Last Thursday marked a day that so many involved in MMA have long been hoping for. Testosterone replacement therapy (TRT) was banned by the Nevada State Athletic Commission (NSAC). Hours later the UFC followed suit with its president, Dana White stating “We follow Nevada! I’m pumped! Couldn’t wait for that garbage to go away”.
For those that have never heard of TRT, let me explain. TRT was only legal in the case of a medical exemption given by a commission upon application. It is injections of synthetic testosterone into the body to make up for an abnormally low levels of natural testosterone. By its supporters, it is passed off as a necessary method of placing fighters on a level par. What testosterone certainly is however, is a performance enhancing drug (PED).
There are many reasons a man might possess reduced testosterone levels, but let’s examine and discuss the two most common for athletes:
1. Increased age
In MMA, one thing money can’t buy is experience. It is one thing to be a talented fighter and athlete, but there is a bigger advantage still in having spent time in that cage, in knowing how to deal with external pressures, in knowing how to train and cut weight. Experience can not be substituted by way of a drug. Some of the most fascinating match ups in any sport come when a young talented athlete takes on the old guard.

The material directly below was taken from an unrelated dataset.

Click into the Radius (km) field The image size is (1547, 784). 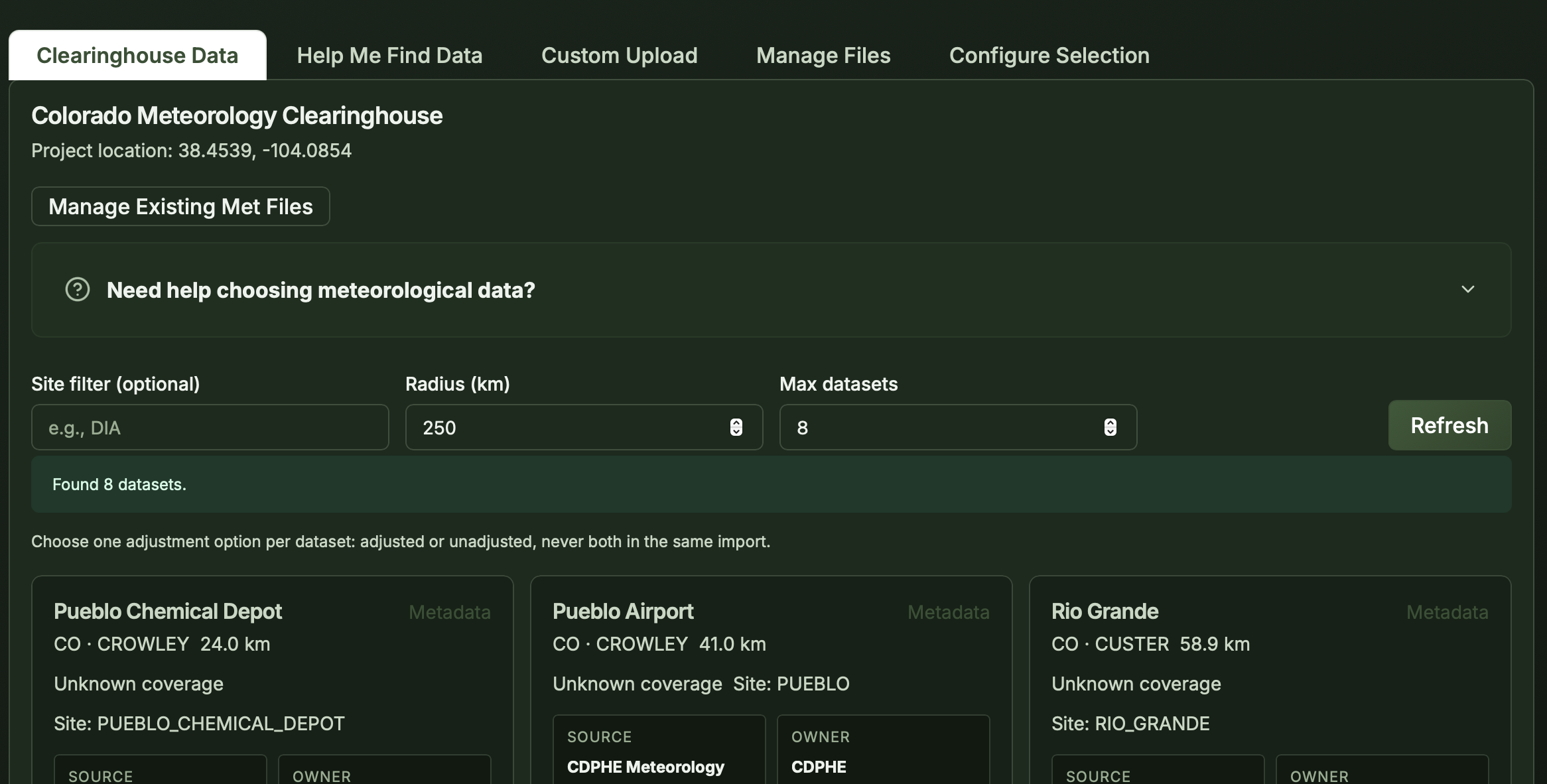point(564,428)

By awarding a TRT exemption to the more experienced, you are nullifying any advantage the young talent might have had whilst maintaining an experience differential.
Often when TRT is discussed, the first name to come to mind is Vitor Belfort. The 36-year-old seemed to be on a decline when he was submitted by Jon Jones in 2012. After dropping to Middleweight, and seemingly starting TRT therapy, his body shape change was as jaw dropping as his improved performance inside UFC’s Octogon. Since that loss, Belfort has won all three of his bouts against top contenders, by brutal knockout. He earned himself a title shot against Chris Weidman (twice conqueror of Anderson Silva last year) at UFC 173 this May, however just one day after TRT was banned by the NSAC, Belfort had been replaced in the main event by Lyoto Machida. Had he pulled out or had the UFC withdrawn him? This is as of yet unknown.
2. Past steroid use
Vitor Belfort’s past steroid use is well documented. With a side affect of anabolic steroids being a reduction in natural testosterone, is it possible that until this TRT ban, fighters that had a history of PED abuse were actually being rewarded?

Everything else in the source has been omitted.